= What to do =
Your output should match the listing below word for word, without any images.

= Input for this task =
>>>>>
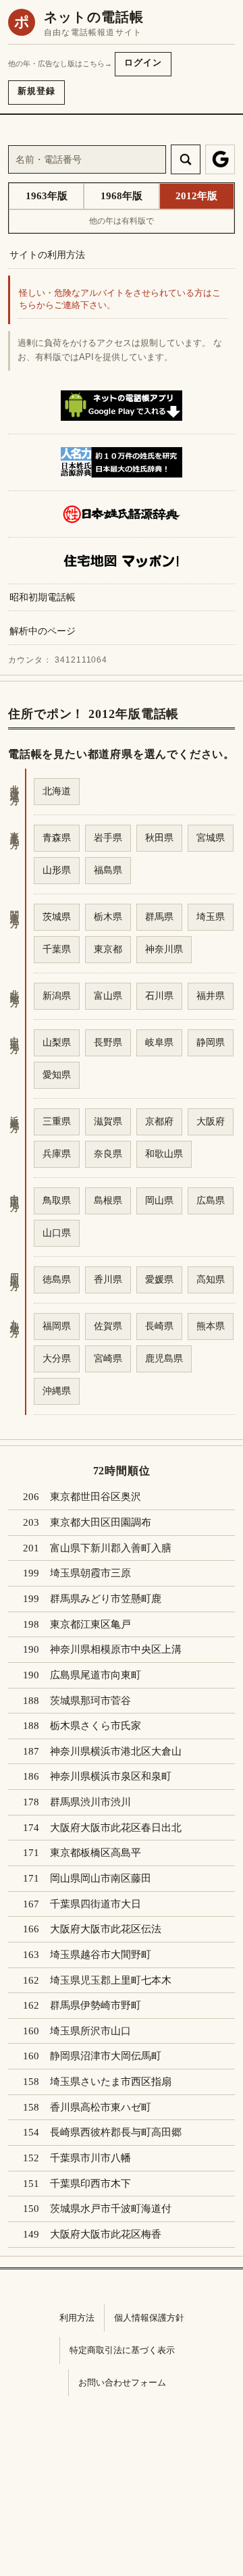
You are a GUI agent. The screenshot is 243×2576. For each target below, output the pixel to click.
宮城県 (210, 837)
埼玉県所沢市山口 (90, 2031)
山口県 (57, 1232)
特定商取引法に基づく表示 (122, 2350)
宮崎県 (108, 1358)
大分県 (57, 1358)
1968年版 (121, 195)
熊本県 (210, 1325)
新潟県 (57, 995)
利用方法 (76, 2318)
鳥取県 (57, 1200)
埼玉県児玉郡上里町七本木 (110, 1980)
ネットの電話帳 (94, 16)
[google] (220, 159)
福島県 (108, 870)
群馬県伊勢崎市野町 (95, 2005)
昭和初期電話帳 (42, 597)
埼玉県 (210, 916)
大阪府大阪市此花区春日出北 (116, 1827)
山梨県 (57, 1042)
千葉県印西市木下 (90, 2183)
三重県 (57, 1121)
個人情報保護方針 (149, 2318)
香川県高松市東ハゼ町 (100, 2107)
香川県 (108, 1279)
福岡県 (57, 1325)
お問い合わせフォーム (122, 2382)
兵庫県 (57, 1153)
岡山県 (159, 1200)
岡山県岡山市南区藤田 (100, 1878)
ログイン (143, 62)
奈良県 (108, 1153)
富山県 (108, 995)
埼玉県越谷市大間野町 (100, 1954)
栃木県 (108, 916)
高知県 (210, 1279)
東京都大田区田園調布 (100, 1522)
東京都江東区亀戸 (90, 1624)
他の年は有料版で (121, 221)
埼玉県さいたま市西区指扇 (110, 2081)
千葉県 (57, 949)
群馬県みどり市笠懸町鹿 (105, 1598)
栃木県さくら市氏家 (95, 1725)
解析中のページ (42, 630)
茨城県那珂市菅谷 (90, 1700)
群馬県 (159, 916)
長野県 (108, 1042)
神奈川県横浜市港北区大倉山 (116, 1751)
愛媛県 (159, 1279)
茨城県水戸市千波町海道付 (110, 2208)
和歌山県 (164, 1153)
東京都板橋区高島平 (95, 1852)
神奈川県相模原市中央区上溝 (116, 1649)
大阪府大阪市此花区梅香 (105, 2234)
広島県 (210, 1200)
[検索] (185, 159)
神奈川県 (164, 949)
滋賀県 (108, 1121)
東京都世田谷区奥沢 (95, 1496)
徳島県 (57, 1279)
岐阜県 (159, 1042)
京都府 (159, 1121)
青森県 (57, 837)
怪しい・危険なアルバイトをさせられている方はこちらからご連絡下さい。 (120, 299)
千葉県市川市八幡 (90, 2158)
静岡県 (210, 1042)
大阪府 (210, 1121)
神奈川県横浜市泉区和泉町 (110, 1776)
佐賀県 (108, 1325)
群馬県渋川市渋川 (90, 1802)
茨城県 (57, 916)
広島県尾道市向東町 (95, 1675)
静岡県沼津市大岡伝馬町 (105, 2056)
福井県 (210, 995)
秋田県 (159, 837)
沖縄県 (57, 1390)
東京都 (108, 949)
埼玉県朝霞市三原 (90, 1573)
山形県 (57, 870)
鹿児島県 (164, 1358)
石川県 (159, 995)
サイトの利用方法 (47, 254)
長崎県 (159, 1325)
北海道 (57, 790)
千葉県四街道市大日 (95, 1904)
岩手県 (108, 837)
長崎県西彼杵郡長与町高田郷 (116, 2132)
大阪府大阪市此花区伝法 (105, 1929)
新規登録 (36, 91)
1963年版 (47, 195)
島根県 (108, 1200)
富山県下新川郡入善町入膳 (110, 1548)
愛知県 (57, 1074)
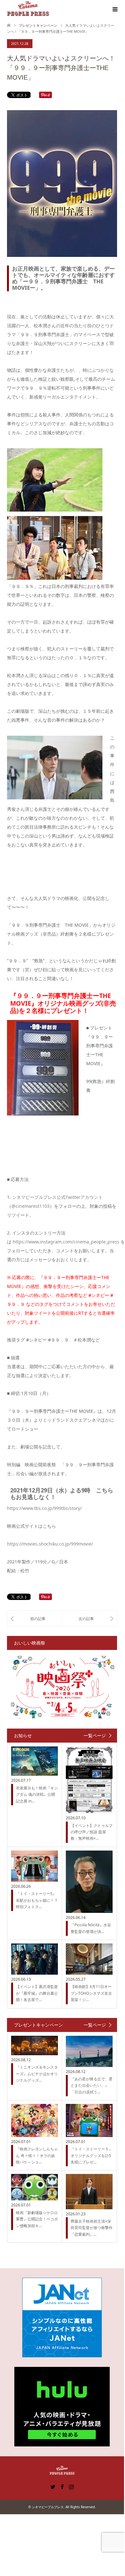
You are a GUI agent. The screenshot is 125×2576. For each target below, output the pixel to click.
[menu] (114, 9)
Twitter (52, 2486)
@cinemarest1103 (30, 1206)
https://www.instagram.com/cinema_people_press (66, 1242)
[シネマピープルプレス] (28, 9)
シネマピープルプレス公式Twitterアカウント (57, 1197)
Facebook (62, 2486)
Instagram (71, 2486)
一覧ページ (95, 1735)
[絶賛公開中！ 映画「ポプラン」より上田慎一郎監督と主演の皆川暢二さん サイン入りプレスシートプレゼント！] (89, 1618)
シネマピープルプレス (48, 2507)
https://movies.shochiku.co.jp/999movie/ (50, 1544)
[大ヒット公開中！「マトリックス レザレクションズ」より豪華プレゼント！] (34, 1618)
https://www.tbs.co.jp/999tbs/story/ (44, 1508)
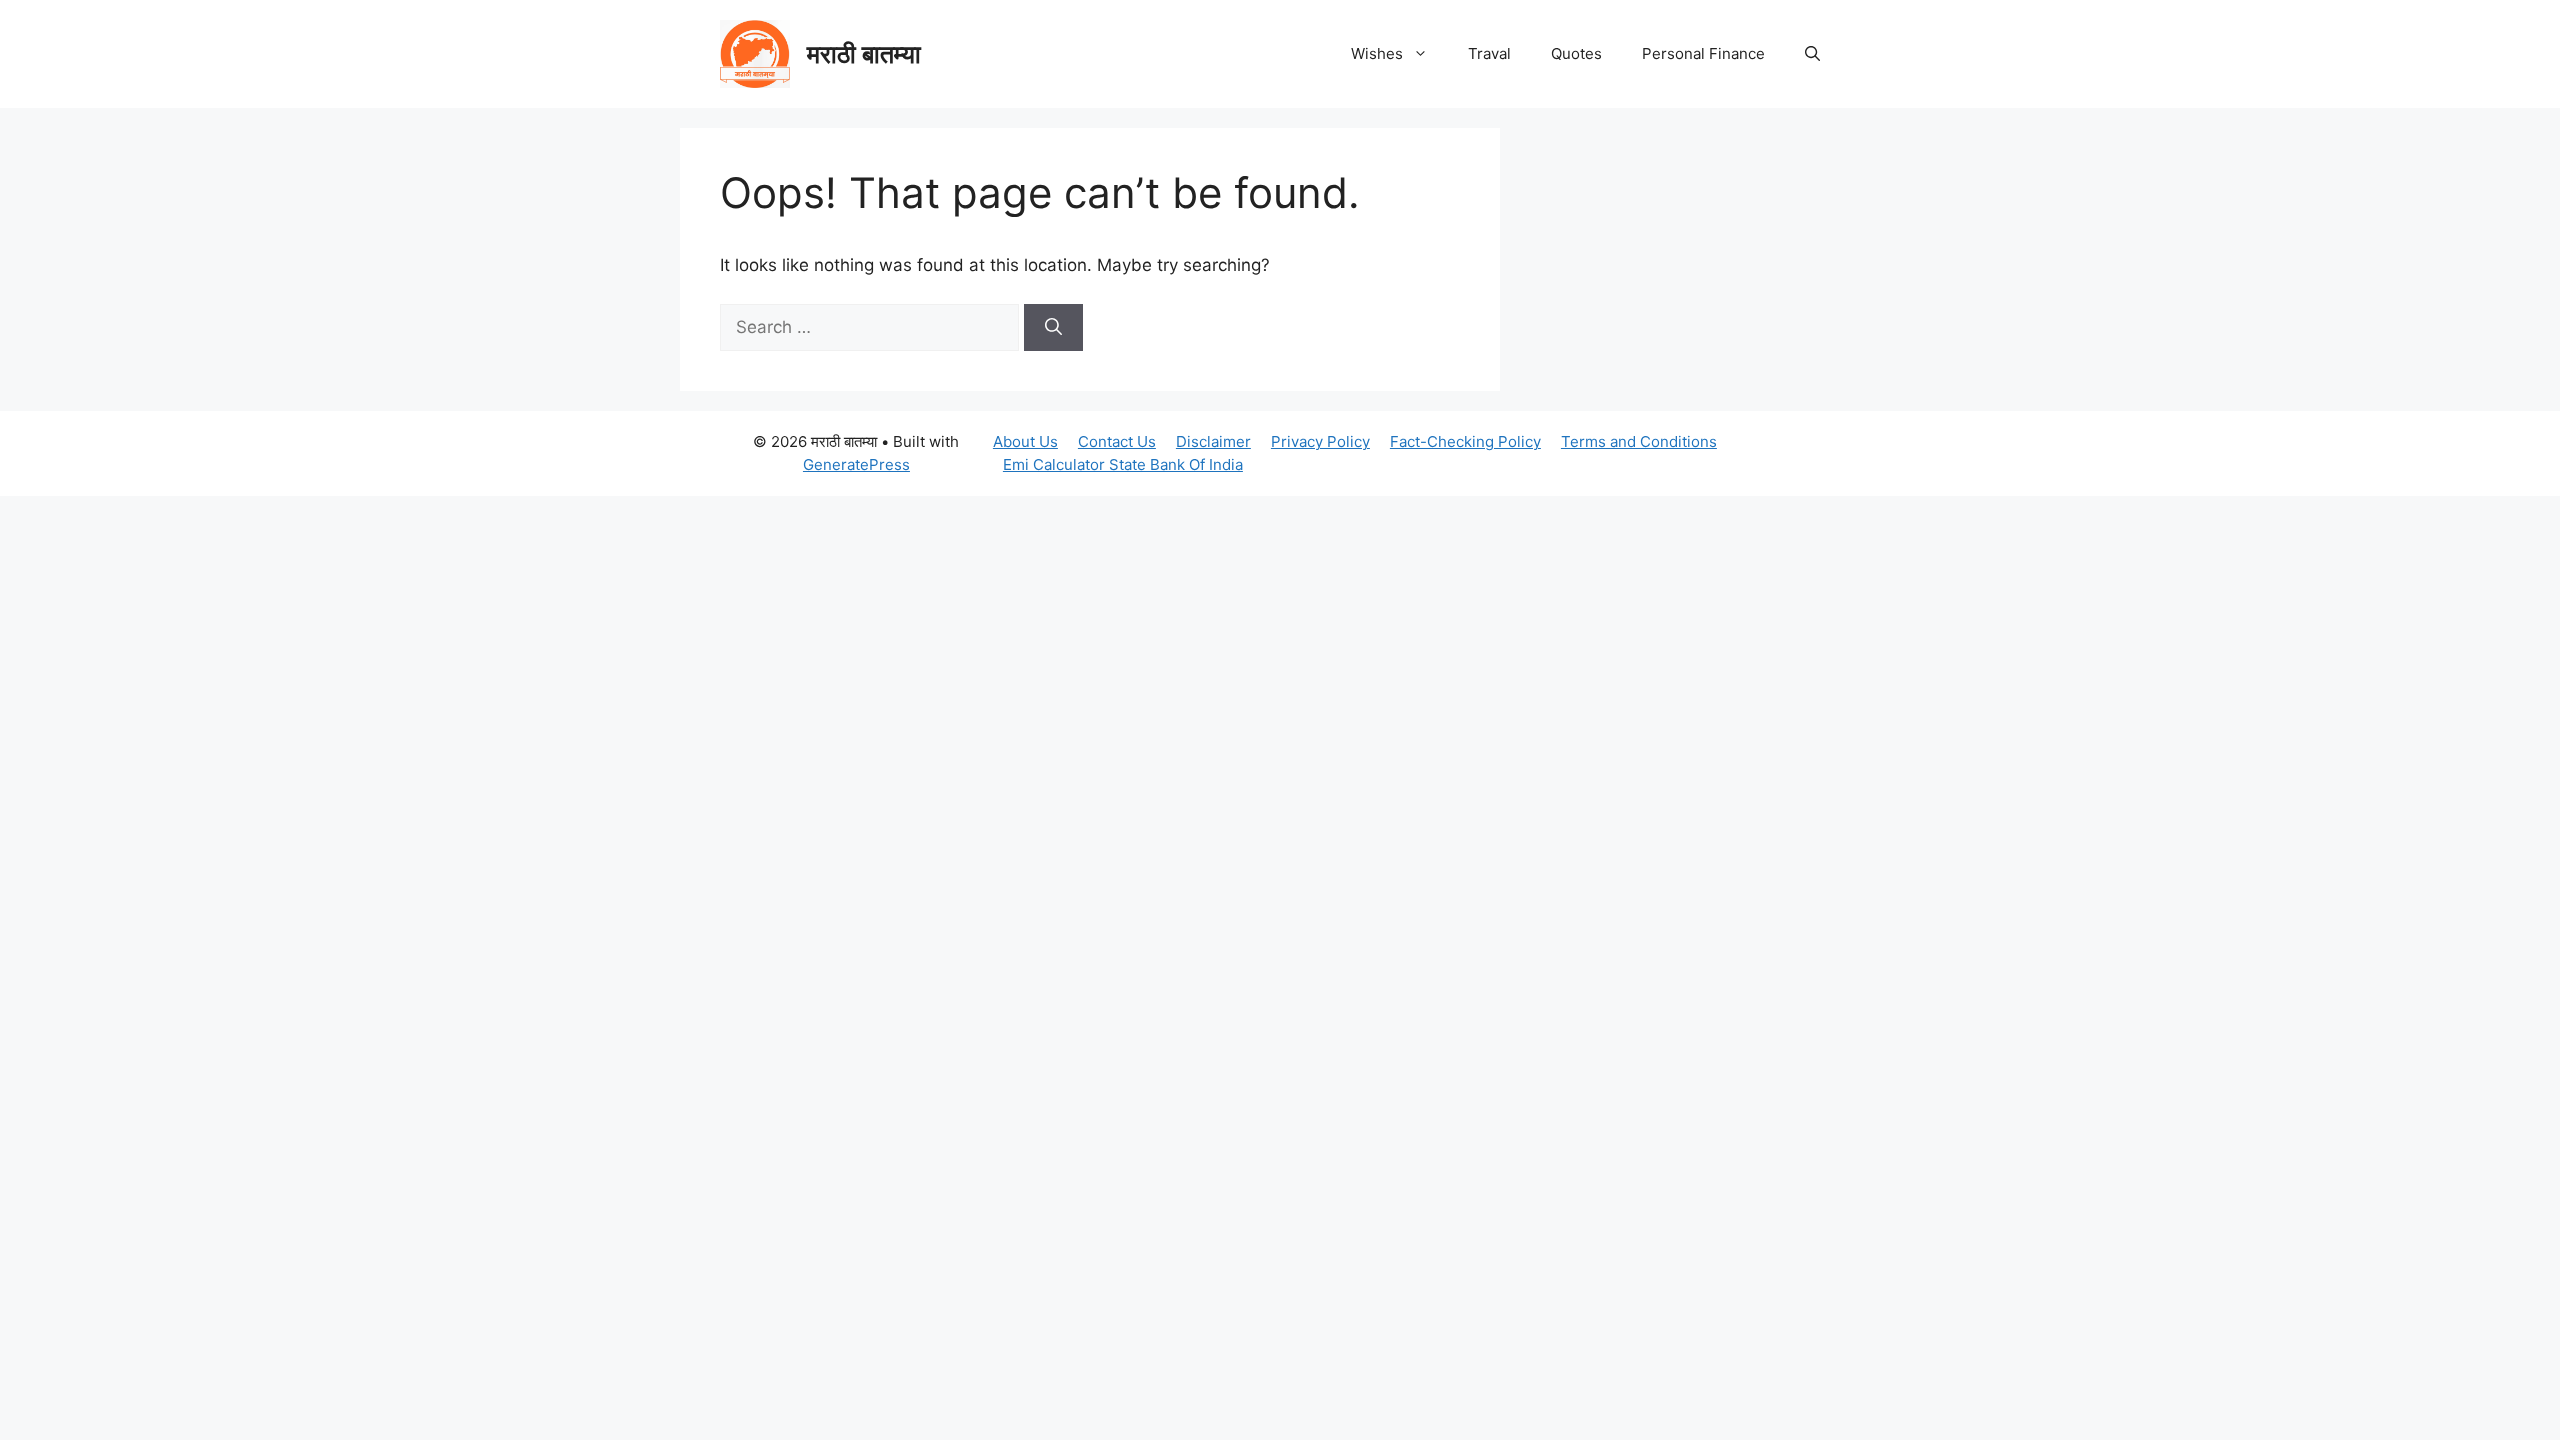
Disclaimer (1213, 441)
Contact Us (1117, 441)
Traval (1489, 53)
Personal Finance (1703, 53)
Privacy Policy (1320, 441)
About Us (1025, 441)
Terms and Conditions (1639, 441)
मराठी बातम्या (864, 54)
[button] (1812, 54)
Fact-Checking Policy (1465, 441)
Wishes (1377, 53)
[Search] (1053, 328)
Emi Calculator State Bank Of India (1123, 464)
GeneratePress (856, 464)
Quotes (1576, 53)
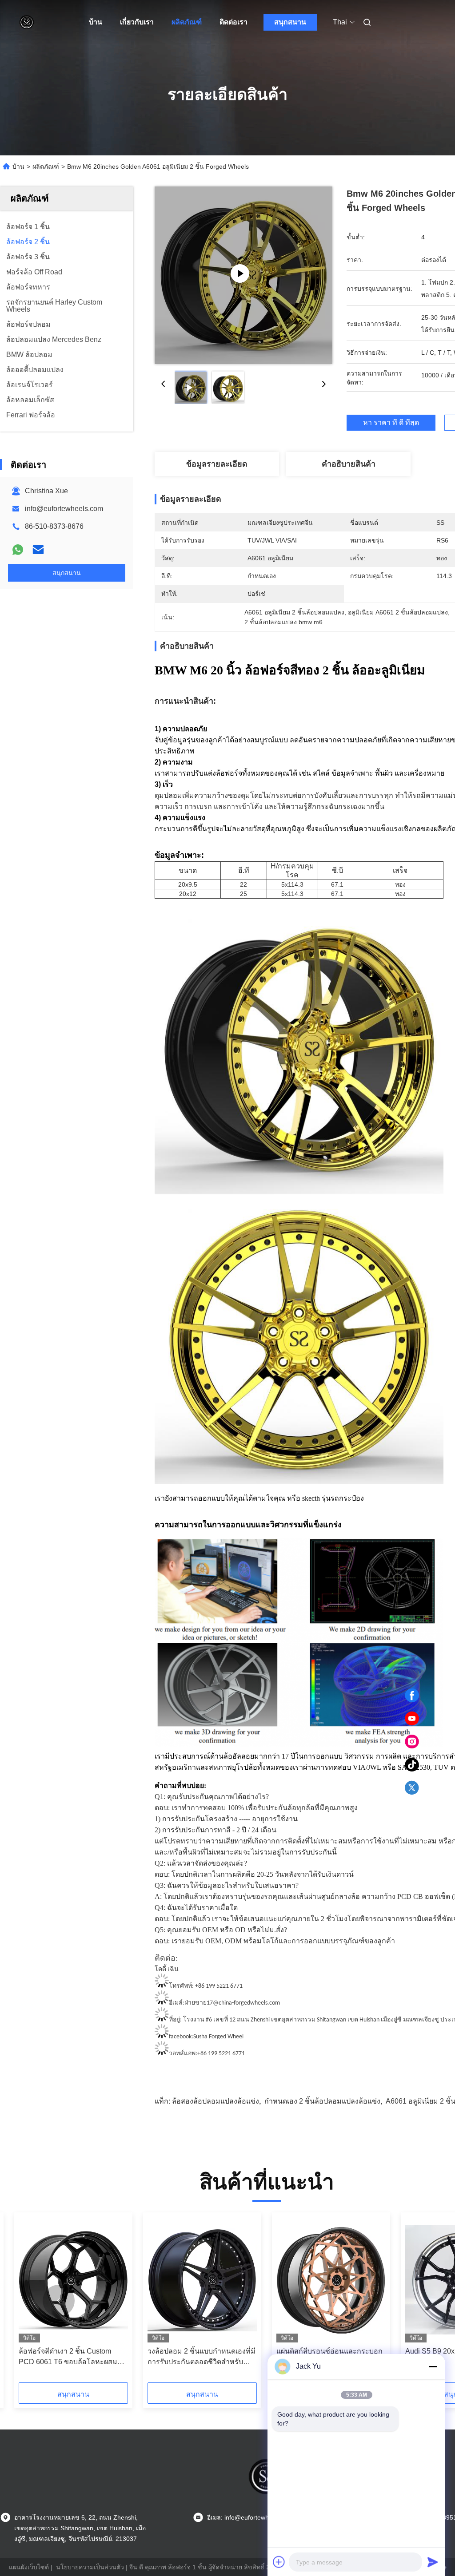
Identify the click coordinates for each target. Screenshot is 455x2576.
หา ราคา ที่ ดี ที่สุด (391, 422)
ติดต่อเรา (233, 22)
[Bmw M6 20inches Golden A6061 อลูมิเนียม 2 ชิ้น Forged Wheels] (243, 275)
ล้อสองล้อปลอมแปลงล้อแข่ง (215, 2101)
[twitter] (412, 1788)
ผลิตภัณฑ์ (187, 22)
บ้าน (95, 22)
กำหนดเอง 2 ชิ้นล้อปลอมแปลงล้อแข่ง (322, 2101)
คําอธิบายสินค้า (348, 464)
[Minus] (432, 2366)
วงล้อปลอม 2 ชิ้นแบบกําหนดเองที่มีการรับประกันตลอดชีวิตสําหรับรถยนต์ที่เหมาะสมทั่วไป (201, 2357)
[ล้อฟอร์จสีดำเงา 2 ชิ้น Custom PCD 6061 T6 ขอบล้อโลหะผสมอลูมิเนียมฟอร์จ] (73, 2279)
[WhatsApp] (18, 550)
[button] (59, 2301)
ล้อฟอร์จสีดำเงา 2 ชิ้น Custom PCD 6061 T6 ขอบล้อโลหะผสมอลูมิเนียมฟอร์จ (72, 2357)
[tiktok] (412, 1765)
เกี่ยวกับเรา (137, 22)
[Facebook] (412, 1696)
<<<<<
= Result of this exercise =
You are a GUI agent. The screenshot is 243×2576. For each target below, output the pixel to click.
宮城県 (210, 837)
埼玉県所沢市山口 (90, 2031)
山口県 (57, 1232)
特定商取引法に基づく表示 (122, 2350)
宮崎県 (108, 1358)
大分県 (57, 1358)
1968年版 (121, 195)
熊本県 (210, 1325)
新潟県 (57, 995)
利用方法 (76, 2318)
鳥取県 (57, 1200)
埼玉県児玉郡上里町七本木 (110, 1980)
ネットの電話帳 (94, 16)
[google] (220, 159)
福島県 (108, 870)
群馬県伊勢崎市野町 (95, 2005)
昭和初期電話帳 (42, 597)
埼玉県 (210, 916)
大阪府大阪市此花区春日出北 (116, 1827)
山梨県 (57, 1042)
千葉県印西市木下 (90, 2183)
三重県 (57, 1121)
個人情報保護方針 (149, 2318)
香川県高松市東ハゼ町 (100, 2107)
香川県 (108, 1279)
福岡県 (57, 1325)
お問い合わせフォーム (122, 2382)
兵庫県 (57, 1153)
岡山県 (159, 1200)
岡山県岡山市南区藤田 (100, 1878)
ログイン (143, 62)
奈良県 (108, 1153)
富山県 (108, 995)
埼玉県越谷市大間野町 (100, 1954)
栃木県 (108, 916)
高知県 (210, 1279)
東京都大田区田園調布 (100, 1522)
東京都江東区亀戸 (90, 1624)
他の年は有料版で (121, 221)
埼玉県さいたま市西区指扇 (110, 2081)
千葉県 (57, 949)
群馬県みどり市笠懸町鹿 (105, 1598)
栃木県さくら市氏家 (95, 1725)
解析中のページ (42, 630)
茨城県那珂市菅谷 (90, 1700)
群馬県 (159, 916)
長野県 (108, 1042)
神奈川県横浜市港北区大倉山 (116, 1751)
愛媛県 (159, 1279)
茨城県水戸市千波町海道付 (110, 2208)
和歌山県 (164, 1153)
東京都板橋区高島平 (95, 1852)
神奈川県相模原市中央区上溝 (116, 1649)
大阪府大阪市此花区梅香 (105, 2234)
広島県 (210, 1200)
[検索] (185, 159)
神奈川県 (164, 949)
滋賀県 (108, 1121)
東京都世田谷区奥沢 (95, 1496)
徳島県 (57, 1279)
岐阜県 (159, 1042)
京都府 (159, 1121)
青森県 (57, 837)
怪しい・危険なアルバイトをさせられている方はこちらからご連絡下さい。 (120, 299)
千葉県市川市八幡 (90, 2158)
静岡県 (210, 1042)
大阪府 (210, 1121)
神奈川県横浜市泉区和泉町 (110, 1776)
佐賀県 (108, 1325)
群馬県渋川市渋川 (90, 1802)
茨城県 (57, 916)
広島県尾道市向東町 (95, 1675)
静岡県沼津市大岡伝馬町 (105, 2056)
福井県 (210, 995)
秋田県 (159, 837)
沖縄県 (57, 1390)
東京都 (108, 949)
埼玉県朝霞市三原 (90, 1573)
山形県 (57, 870)
鹿児島県 (164, 1358)
石川県 (159, 995)
サイトの利用方法 (47, 254)
長崎県 (159, 1325)
北海道 (57, 790)
千葉県四街道市大日 (95, 1904)
岩手県 (108, 837)
長崎県西彼杵郡長与町高田郷 (116, 2132)
大阪府大阪市此花区伝法 (105, 1929)
新規登録 (36, 91)
1963年版 (47, 195)
島根県 (108, 1200)
富山県下新川郡入善町入膳 (110, 1548)
愛知県 (57, 1074)
You are a GUI agent. The screenshot is 125×2576. For each target below, output the pixel to click.
[menu] (114, 9)
Twitter (52, 2486)
@cinemarest1103 (30, 1206)
https://www.instagram.com/cinema_people_press (66, 1242)
[シネマピープルプレス] (28, 9)
シネマピープルプレス公式Twitterアカウント (57, 1197)
Facebook (62, 2486)
Instagram (71, 2486)
一覧ページ (95, 1735)
[絶賛公開中！ 映画「ポプラン」より上田慎一郎監督と主演の皆川暢二さん サイン入りプレスシートプレゼント！] (89, 1618)
シネマピープルプレス (48, 2507)
https://movies.shochiku.co.jp/999movie/ (50, 1544)
[大ヒット公開中！「マトリックス レザレクションズ」より豪華プレゼント！] (34, 1618)
https://www.tbs.co.jp/999tbs/story/ (44, 1508)
Disclaimer (1213, 441)
Contact Us (1117, 441)
Traval (1489, 53)
Personal Finance (1703, 53)
Privacy Policy (1320, 441)
About Us (1025, 441)
Terms and Conditions (1639, 441)
मराठी बातम्या (864, 54)
[button] (1812, 54)
Fact-Checking Policy (1465, 441)
Wishes (1377, 53)
[Search] (1053, 328)
Emi Calculator State Bank Of India (1123, 464)
GeneratePress (856, 464)
Quotes (1576, 53)
Identify the click coordinates for each target. Screenshot is 455x2576.
หา ราคา ที่ ดี ที่สุด (391, 422)
ติดต่อเรา (233, 22)
[Bmw M6 20inches Golden A6061 อลูมิเนียม 2 ชิ้น Forged Wheels] (243, 275)
ล้อสองล้อปลอมแปลงล้อแข่ง (215, 2101)
[twitter] (412, 1788)
ผลิตภัณฑ์ (187, 22)
บ้าน (95, 22)
กำหนดเอง 2 ชิ้นล้อปลอมแปลงล้อแข่ง (322, 2101)
คําอธิบายสินค้า (348, 464)
[Minus] (432, 2366)
วงล้อปลอม 2 ชิ้นแบบกําหนดเองที่มีการรับประกันตลอดชีวิตสําหรับรถยนต์ที่เหมาะสมทั่วไป (201, 2357)
[ล้อฟอร์จสีดำเงา 2 ชิ้น Custom PCD 6061 T6 ขอบล้อโลหะผสมอลูมิเนียมฟอร์จ] (73, 2279)
[WhatsApp] (18, 550)
[button] (59, 2301)
ล้อฟอร์จสีดำเงา 2 ชิ้น Custom PCD 6061 T6 ขอบล้อโลหะผสมอลูมิเนียมฟอร์จ (72, 2357)
[tiktok] (412, 1765)
เกี่ยวกับเรา (137, 22)
[Facebook] (412, 1696)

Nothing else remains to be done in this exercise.